◆ **EXERCISE PROMPT**
The records are to be copied from the line that contains "Task: Click the" through their last line, word for word, with every picture left out.
---------- DATA UNDER STUDY
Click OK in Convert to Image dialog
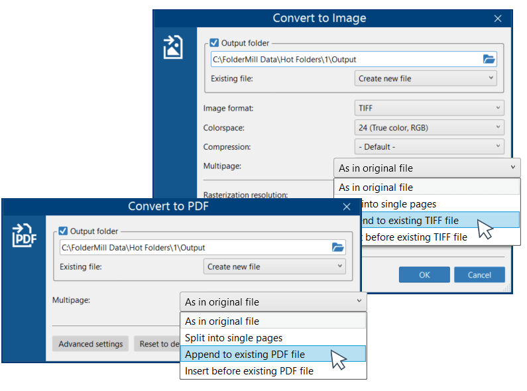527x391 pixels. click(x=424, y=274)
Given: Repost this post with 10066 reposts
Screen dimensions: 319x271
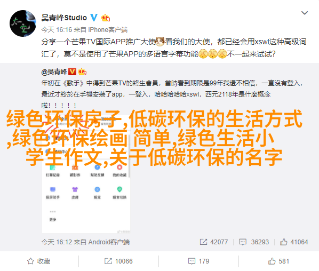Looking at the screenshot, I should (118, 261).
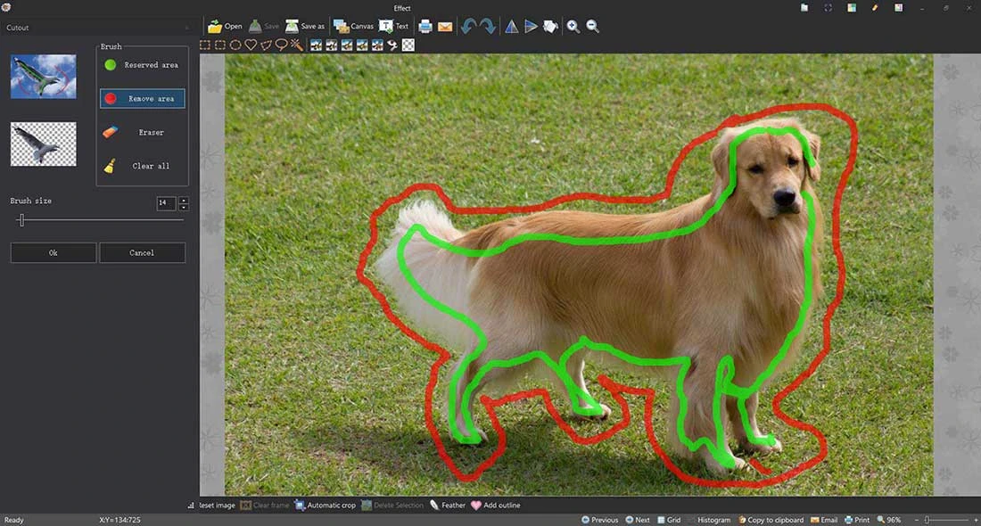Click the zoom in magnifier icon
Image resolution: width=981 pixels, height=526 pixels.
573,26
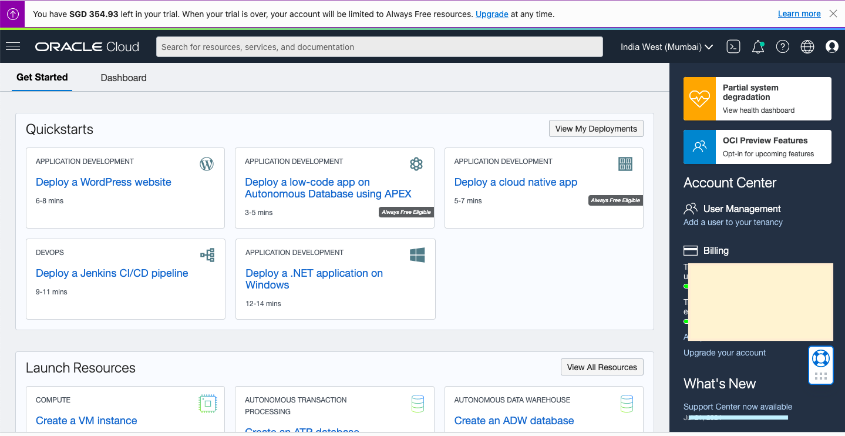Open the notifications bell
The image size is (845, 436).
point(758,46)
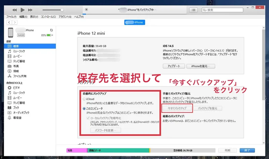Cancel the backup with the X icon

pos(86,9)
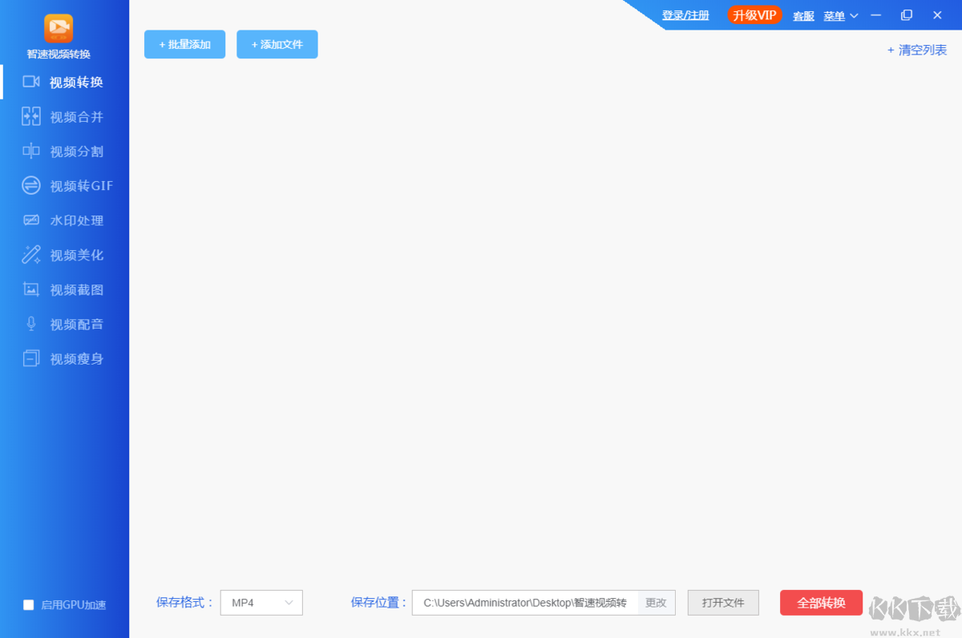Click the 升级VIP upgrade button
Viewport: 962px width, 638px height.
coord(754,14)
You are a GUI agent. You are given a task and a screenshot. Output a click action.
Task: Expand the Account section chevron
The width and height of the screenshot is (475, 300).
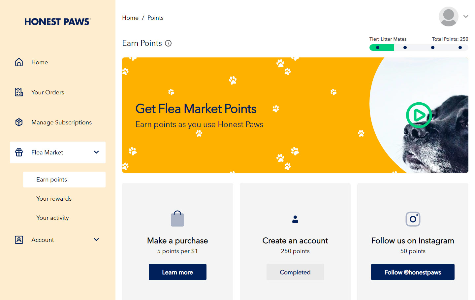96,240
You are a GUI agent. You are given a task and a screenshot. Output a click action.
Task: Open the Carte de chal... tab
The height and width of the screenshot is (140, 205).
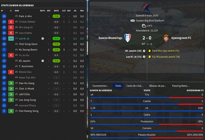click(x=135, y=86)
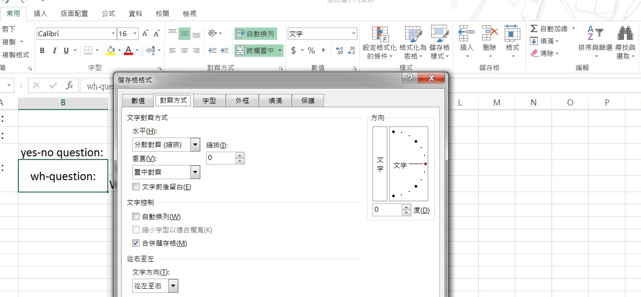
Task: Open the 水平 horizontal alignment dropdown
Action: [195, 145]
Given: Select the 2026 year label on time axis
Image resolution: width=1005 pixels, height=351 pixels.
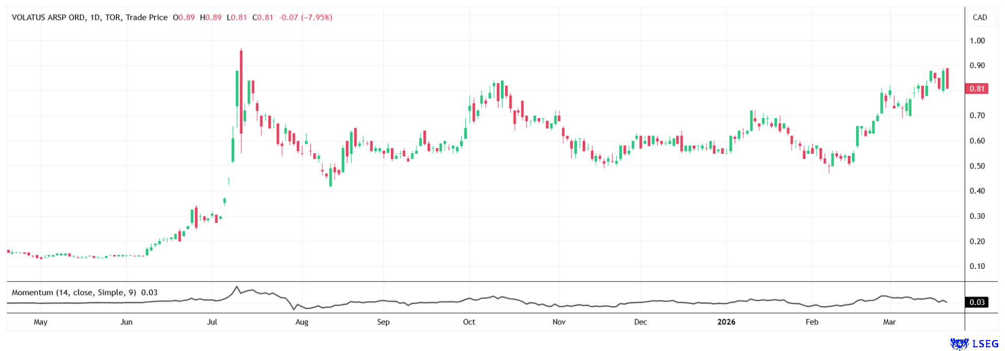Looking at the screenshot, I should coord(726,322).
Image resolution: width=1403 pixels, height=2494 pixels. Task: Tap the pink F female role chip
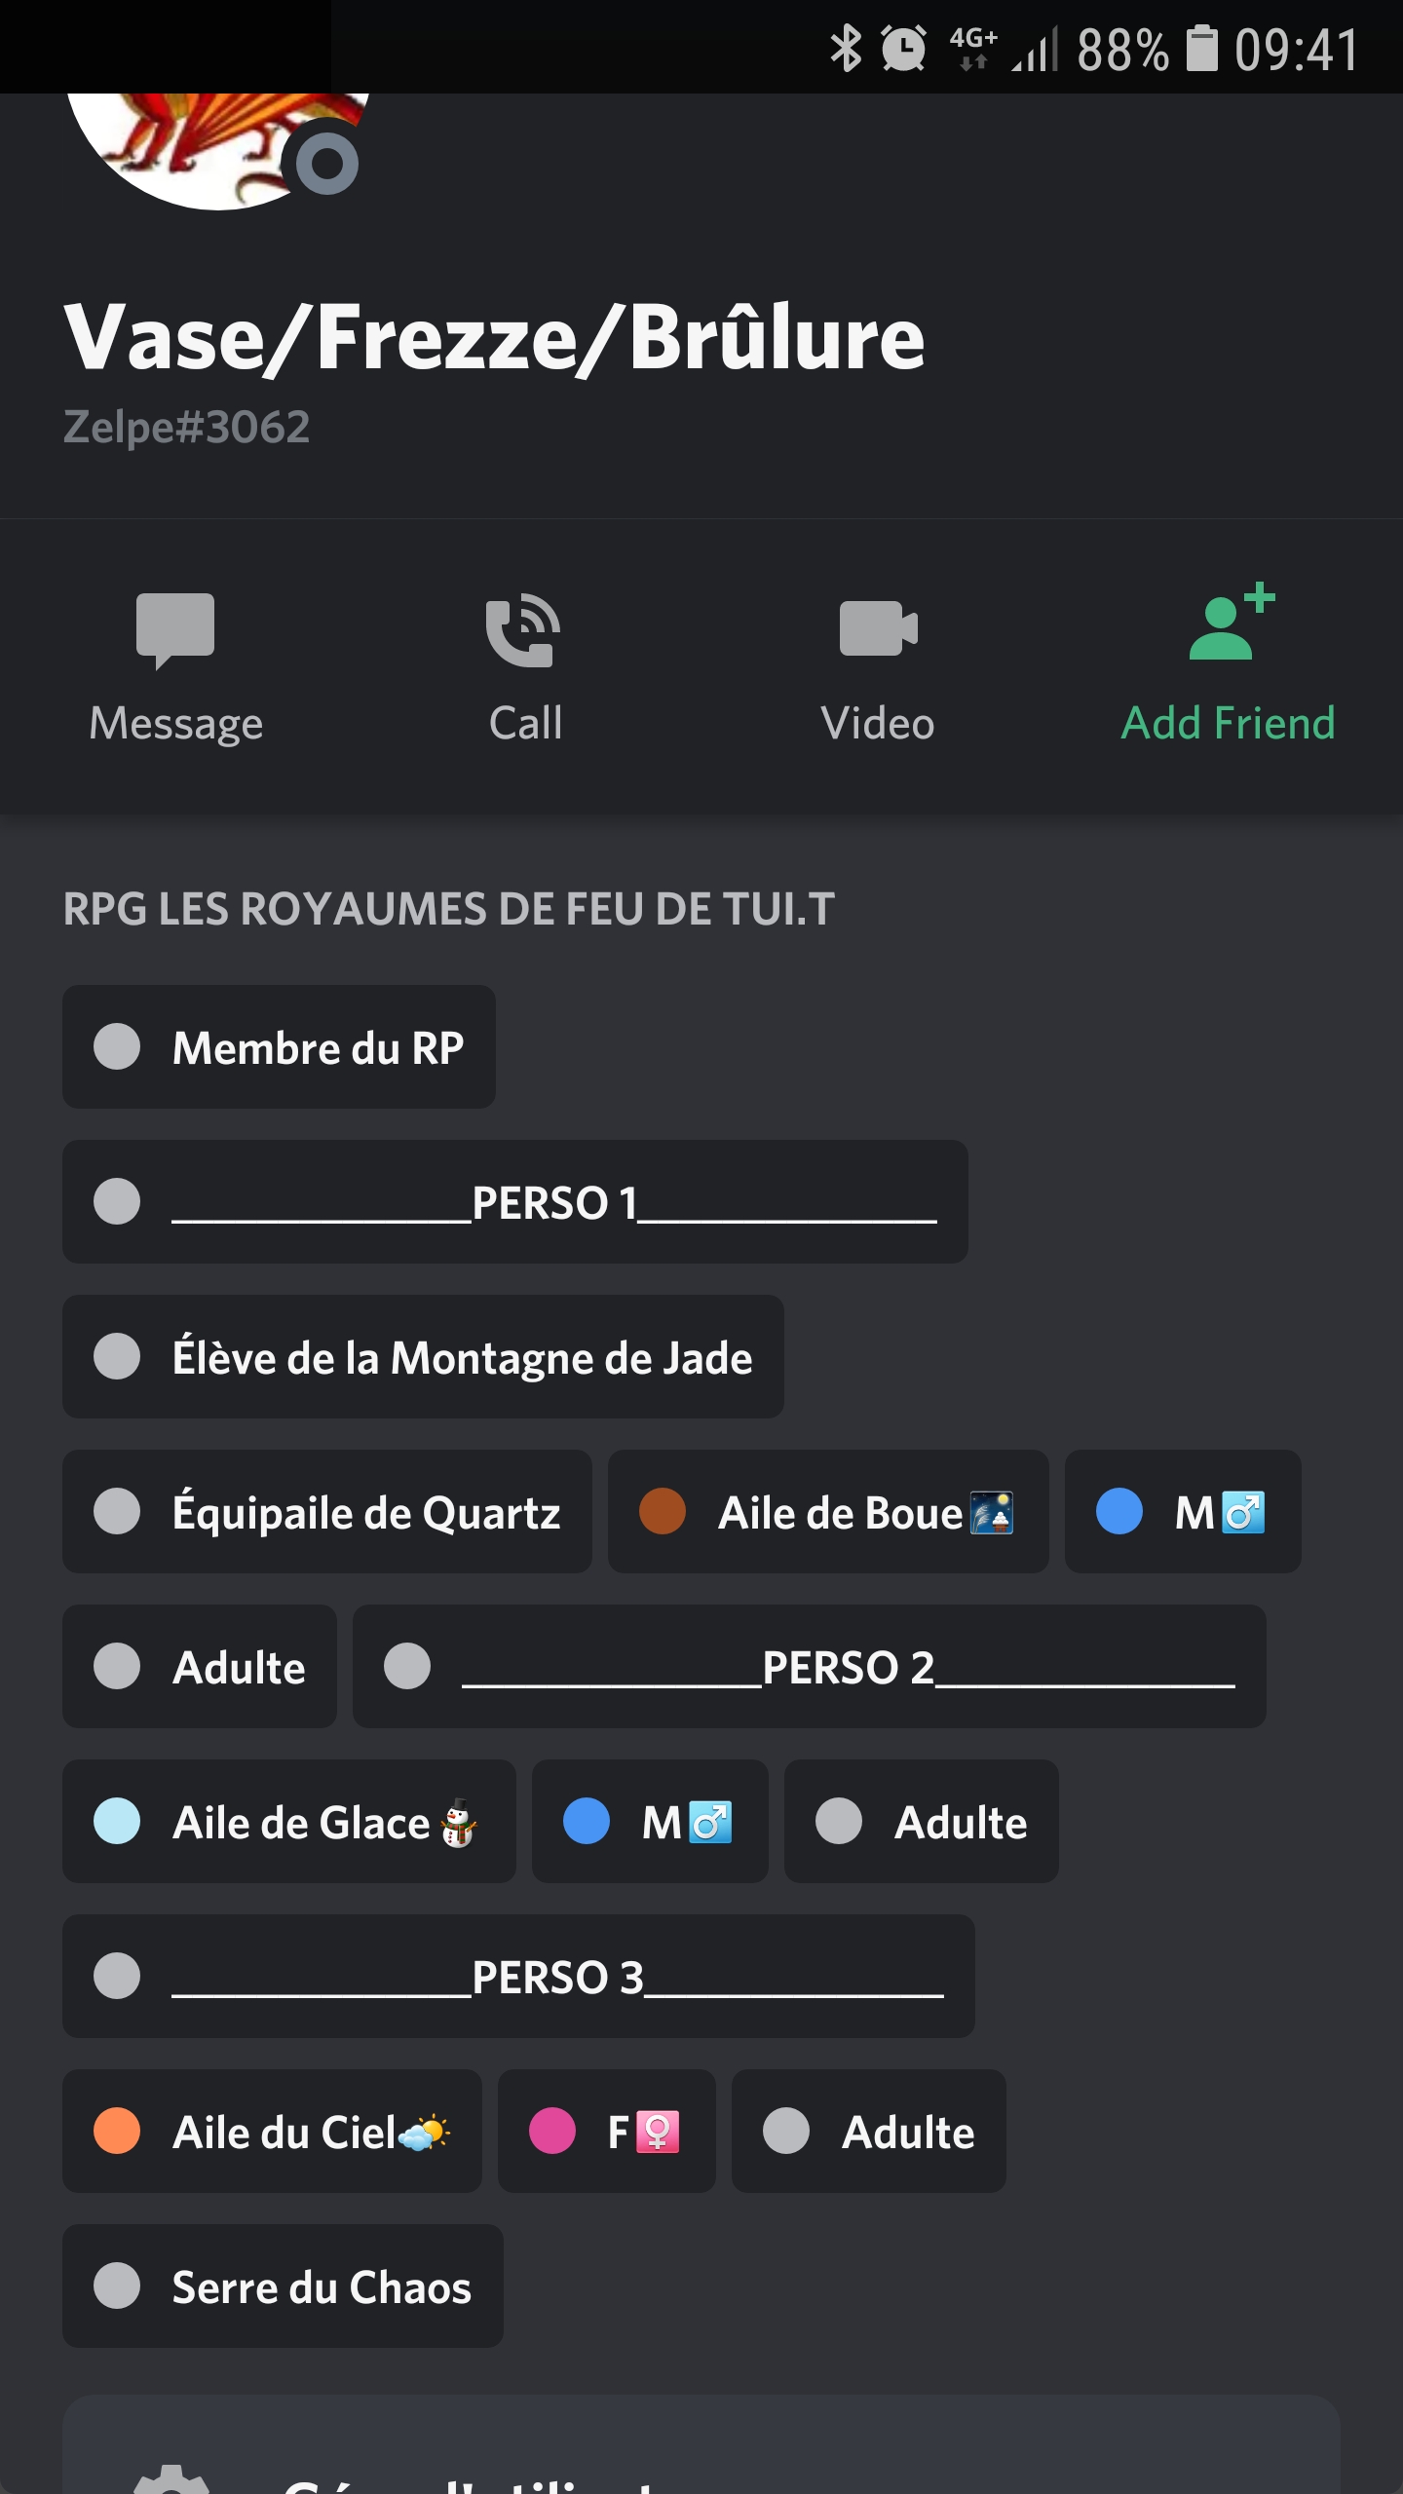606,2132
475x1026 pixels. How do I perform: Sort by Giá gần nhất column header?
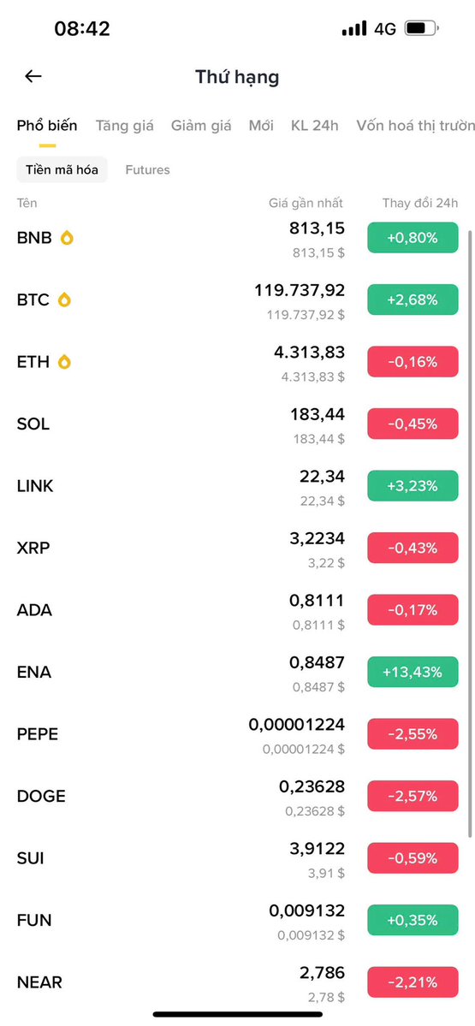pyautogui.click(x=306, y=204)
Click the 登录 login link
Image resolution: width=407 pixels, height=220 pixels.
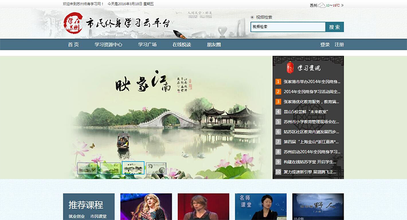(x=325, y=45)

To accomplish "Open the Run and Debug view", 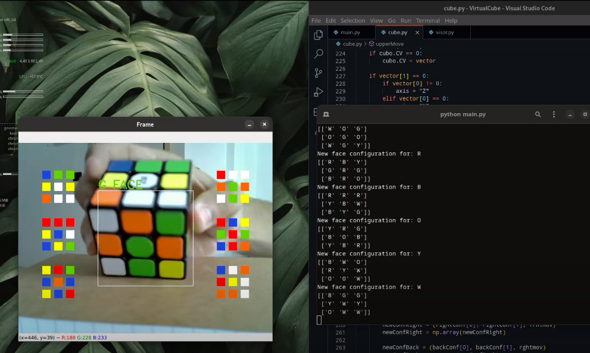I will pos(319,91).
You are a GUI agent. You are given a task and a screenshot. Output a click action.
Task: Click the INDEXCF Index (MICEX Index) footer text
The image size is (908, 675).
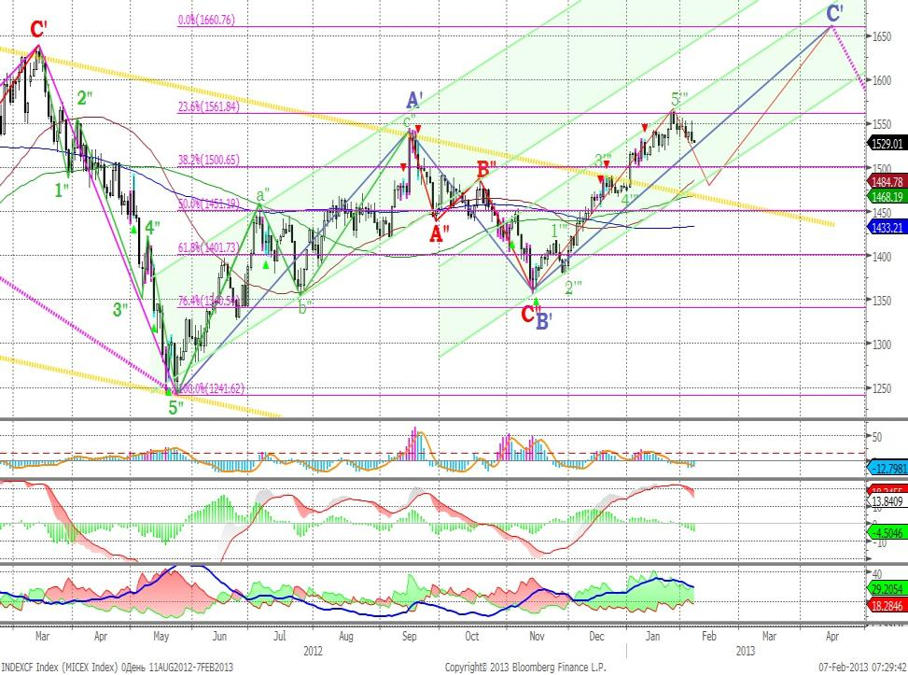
--------------------
◆ **ANSWER FOR THIS EXERCISE**
Task: Click the INDEXCF Index (MICEX Index) footer text
The image size is (908, 675).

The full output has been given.